This is an unplanned lightning talk at Kubernetes Community Days 2019. It's about how Booking.com does multi-cluster blue-gree/canary deployments in its Kubernetes infrastructure.
I came here to talk briefly about how we do blue-green and canary deployments @ booking.com
But before I start some facts. We have 16 multitenant k8s clusters which roughly summing up to 15 hundres nodes and which hosts around 7 hundreds services.
Due to our scale we always deploy to multiple regions and we love advanced deployment strategies because they allow us to ensure seemless customer experience while shipping products at fast pace. However, such strategies are not trivial to manage. One of the ways is to configure CI/CD to deploy to several regions at the same time. In our experience, this proven to be a error prone approach because every failure in either CI/CD or a cluster leads to an inconsistent versions deployed to different regions.
That’s why we decided to follow a different way. What we wanted to achieve is a setup which would ensure consistency across clusters but which would also gives us advanced control over how we rollout changes, which kubernetes doesn’t give by default.
So, we decided to go with so called “management cluster” which hosts a set of k8s controllers which we jointly call “shipper”. A user deploys an application spec to management cluster, and shipper coordinates the deployments of the app to the application clusters. And it also continuously reconcile the state to make sure that applications in all clusters are in sync. But on top, shipper let as define deployment steps. For instance – we have staging, canary and full-on steps. Will talk a bit more about what these steps are in a second.

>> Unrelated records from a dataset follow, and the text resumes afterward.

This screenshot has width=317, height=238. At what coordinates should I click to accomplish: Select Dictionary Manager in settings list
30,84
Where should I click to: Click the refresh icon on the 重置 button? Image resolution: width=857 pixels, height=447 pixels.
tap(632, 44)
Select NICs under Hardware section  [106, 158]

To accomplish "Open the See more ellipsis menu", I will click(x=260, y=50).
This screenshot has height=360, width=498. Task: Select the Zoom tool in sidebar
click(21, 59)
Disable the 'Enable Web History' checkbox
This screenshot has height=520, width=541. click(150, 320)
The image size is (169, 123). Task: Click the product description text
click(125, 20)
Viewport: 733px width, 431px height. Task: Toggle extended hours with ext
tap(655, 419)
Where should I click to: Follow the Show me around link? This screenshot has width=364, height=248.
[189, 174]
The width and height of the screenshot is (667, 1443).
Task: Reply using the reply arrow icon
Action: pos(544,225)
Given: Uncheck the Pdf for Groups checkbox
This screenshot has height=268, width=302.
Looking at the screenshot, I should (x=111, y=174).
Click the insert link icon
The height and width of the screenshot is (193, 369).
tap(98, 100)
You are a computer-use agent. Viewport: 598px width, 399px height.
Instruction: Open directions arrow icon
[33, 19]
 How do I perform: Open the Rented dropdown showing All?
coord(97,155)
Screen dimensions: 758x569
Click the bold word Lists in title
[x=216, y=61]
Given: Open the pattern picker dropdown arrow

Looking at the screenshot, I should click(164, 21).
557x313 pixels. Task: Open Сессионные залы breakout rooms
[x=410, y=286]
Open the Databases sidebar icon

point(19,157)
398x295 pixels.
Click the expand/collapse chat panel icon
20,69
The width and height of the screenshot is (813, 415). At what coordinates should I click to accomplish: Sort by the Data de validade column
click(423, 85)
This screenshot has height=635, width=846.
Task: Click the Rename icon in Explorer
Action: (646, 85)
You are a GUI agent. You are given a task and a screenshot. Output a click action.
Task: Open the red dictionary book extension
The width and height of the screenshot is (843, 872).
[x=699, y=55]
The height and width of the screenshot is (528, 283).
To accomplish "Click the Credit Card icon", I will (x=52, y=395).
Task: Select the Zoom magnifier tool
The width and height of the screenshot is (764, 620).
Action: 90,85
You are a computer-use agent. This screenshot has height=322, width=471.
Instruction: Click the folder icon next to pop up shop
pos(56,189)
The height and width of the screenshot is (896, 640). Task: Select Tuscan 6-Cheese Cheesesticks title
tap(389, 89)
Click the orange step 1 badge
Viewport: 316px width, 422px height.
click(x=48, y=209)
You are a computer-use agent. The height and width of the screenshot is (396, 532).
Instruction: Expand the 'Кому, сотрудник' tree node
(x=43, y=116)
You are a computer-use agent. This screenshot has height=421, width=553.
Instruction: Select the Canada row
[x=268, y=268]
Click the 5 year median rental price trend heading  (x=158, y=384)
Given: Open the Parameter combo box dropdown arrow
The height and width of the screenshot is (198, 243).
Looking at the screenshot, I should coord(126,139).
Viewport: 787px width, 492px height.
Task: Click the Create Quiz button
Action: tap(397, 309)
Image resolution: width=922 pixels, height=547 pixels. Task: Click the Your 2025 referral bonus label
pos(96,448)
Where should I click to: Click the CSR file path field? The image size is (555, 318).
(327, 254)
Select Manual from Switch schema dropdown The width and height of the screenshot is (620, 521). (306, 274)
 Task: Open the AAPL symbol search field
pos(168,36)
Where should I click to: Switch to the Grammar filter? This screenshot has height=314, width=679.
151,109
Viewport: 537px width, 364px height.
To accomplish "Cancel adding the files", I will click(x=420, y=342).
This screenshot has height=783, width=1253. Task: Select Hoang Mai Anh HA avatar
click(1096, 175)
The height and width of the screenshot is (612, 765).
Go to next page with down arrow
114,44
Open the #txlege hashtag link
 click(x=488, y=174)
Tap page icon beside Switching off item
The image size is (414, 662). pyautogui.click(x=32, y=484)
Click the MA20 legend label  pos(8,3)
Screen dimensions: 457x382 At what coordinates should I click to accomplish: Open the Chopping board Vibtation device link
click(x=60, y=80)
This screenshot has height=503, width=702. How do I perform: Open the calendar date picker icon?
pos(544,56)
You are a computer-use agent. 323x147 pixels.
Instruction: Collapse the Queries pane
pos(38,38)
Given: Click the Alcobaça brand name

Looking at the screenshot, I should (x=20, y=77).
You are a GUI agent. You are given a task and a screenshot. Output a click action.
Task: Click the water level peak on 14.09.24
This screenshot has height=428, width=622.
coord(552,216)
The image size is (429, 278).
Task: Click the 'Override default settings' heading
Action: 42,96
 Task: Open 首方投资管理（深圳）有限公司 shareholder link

But before, I would like to show you what an application spec consist of. A spec defines a link to helm chart with its customizations, cluster selector which instruct shipper which regions to deploy to and finally the rollout steps. Each rollout steps controls two aspects: capacity of the application and traffic which reaches the application.
So, for instance, our default strategy consists of three steps. Steps #1 – staging. In this stage we create a new version of application but route no traffic there. So, this is your last chance for any final checks. On the next stage – canary, we route a portion of live traffic to this newly deployed application. And if something goes wrong we can always rollback. And when we satisfy with canary, we go full-on.
This is what we do, and the cool thing is that you can do the same! Because shipper is an open-source project which we create and keep developing.